By Herald on December 4, 2020.
Lethbridge County council passed a Temporary Mandatory Face Covering bylaw by a vote of 5-2 during a special meeting on Friday.
Lethbridge County follows the example of the City of Lethbridge, the City of Medicine Hat, the MD of Taber and the Town of Taber in passing or reaffirming municipal temporary masking bylaws this past week. Only the Town of Coaldale in the immediate area declined to pass a mandatory masking bylaw at its own town council meeting for the second time during a special meeting earlier this week.
While there was some opposition to the motion during Friday’s Lethbridge County meeting, even those opposed, Councillors Steve Campbell and Klaas VanderVeen, acknowledged some likely benefits of masking. The two men simply did not feel the bylaw was enforceable unless the province and Premier Kenney came onboard by passing a mandatory masking law across the province instead of leaving it up to local governments to confront the issue.
Acknowledging the divisive nature of the debate surrounding mandatory masking, Coun. Tory Campbell sponsored and strongly championed the motion on council.

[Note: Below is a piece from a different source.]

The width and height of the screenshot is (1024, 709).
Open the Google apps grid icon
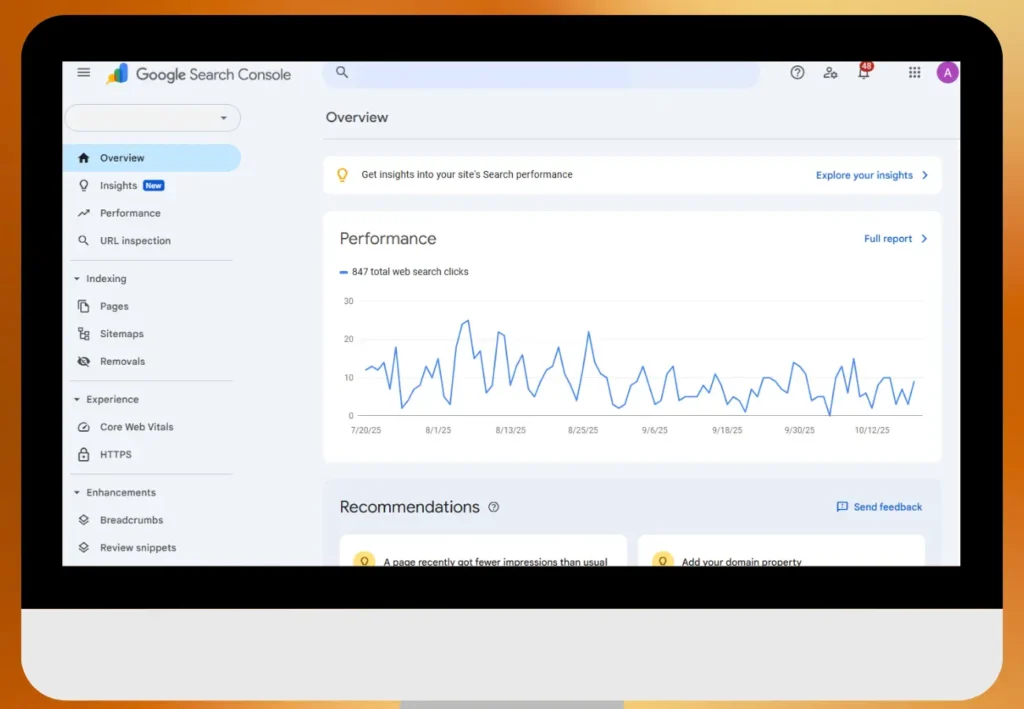coord(914,72)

“I am very concerned as to where we are going regarding COVID in the province, and in the country, and even bigger than that,” he told The Herald after the vote. “I just don’t like how things are trending, and I don’t like how they have been trending. I think we are just at a point where there has been a void of leadership, and I think we as municipal leaders bear some of that responsibility– but also our provincial and federal leaders also share some of that responsibility.”
Campbell said he respects those who have expressed their opinions to him on both sides of the masking issue, but also felt Lethbridge County had made the best decision possible under the circumstances.

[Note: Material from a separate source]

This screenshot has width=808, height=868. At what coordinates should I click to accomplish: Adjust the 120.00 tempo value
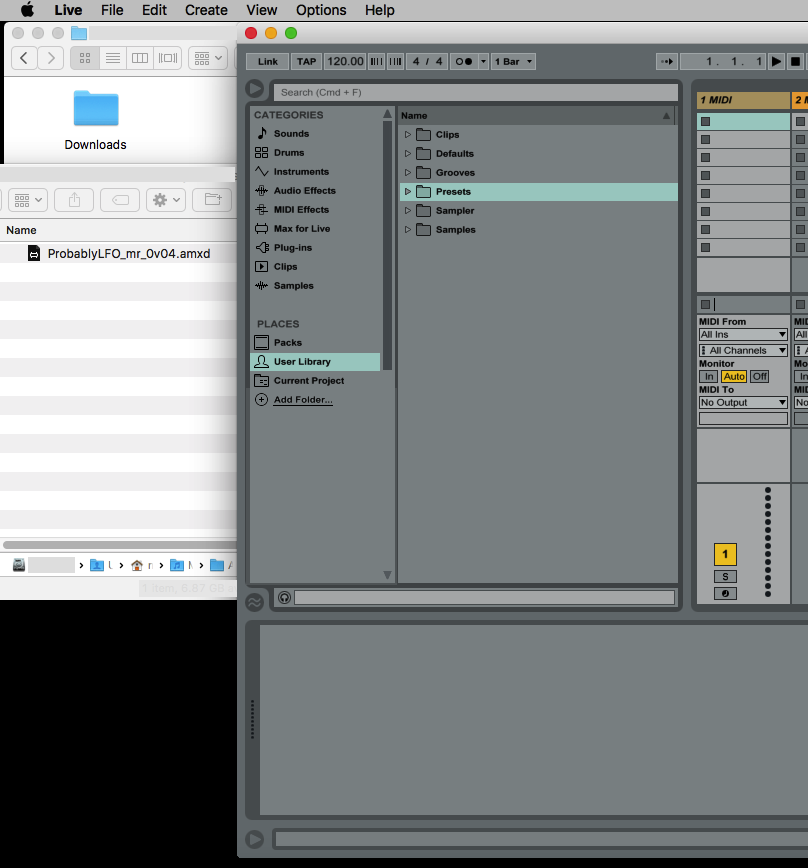[x=344, y=61]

“I think it is extremely obvious there is going to be a segment of our population that was not going to be happy with us,” he stated. “And hopefully, in my view anyways, a segment of the population that saw we are trying to do the right thing … Having said that, it is an extremely hollow feeling to know you are trying to do the best thing, and at the same time you are letting some people down, and you know they are not happy. At the end of the day, you are trying to make the best decision with the best information you’ve got. I believe we did that.”
Reeve Lorne Hickey said increasing COVID cases in the county have really forced council’s hand on the issue.

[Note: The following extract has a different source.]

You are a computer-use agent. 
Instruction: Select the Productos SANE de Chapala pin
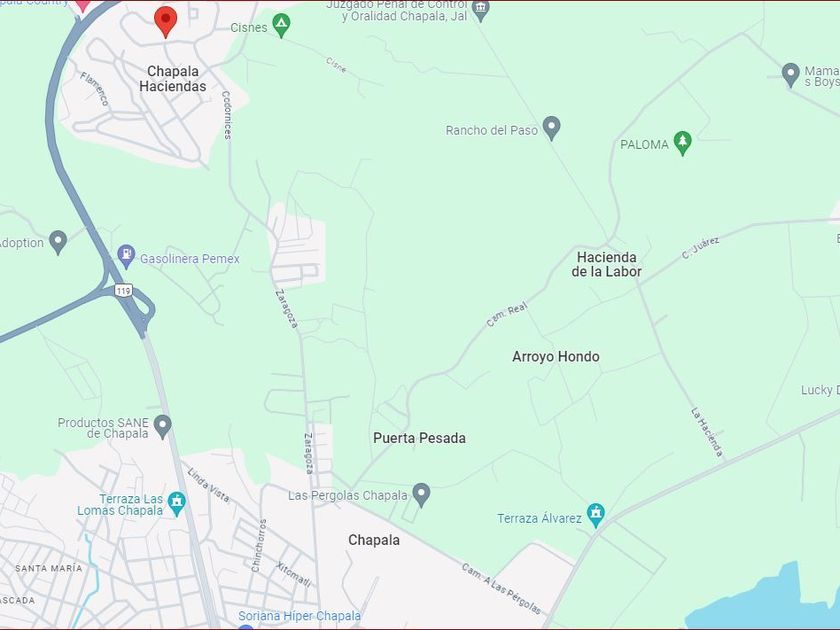click(162, 426)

“If you look at the total number of infections, people who have been diagnosed as positive for COVID, was a (big) factor,” he said. “If you consider our population in the county is barely over 10,000 people, and to have almost 350 people who are currently testing positive, it is kind of an alarming factor when you base it on the statistics provided from Alberta Health Services where they consider 50 people out of 100,000 to be a crucial area (for infections). I think that was probably a bigger factor than anything in our decision.”
Hickey said he hopes residents in the county begin to make greater efforts to prevent spread of the disease now that the bylaw has passed.
“We know this is tough for some people,” he acknowledged, “but council is just trying to do the best they can to prevent the spread of this. And hopefully everybody adheres to the practices being recommended both by Alberta Health Services and now with the mask bylaw. I hope they use them.”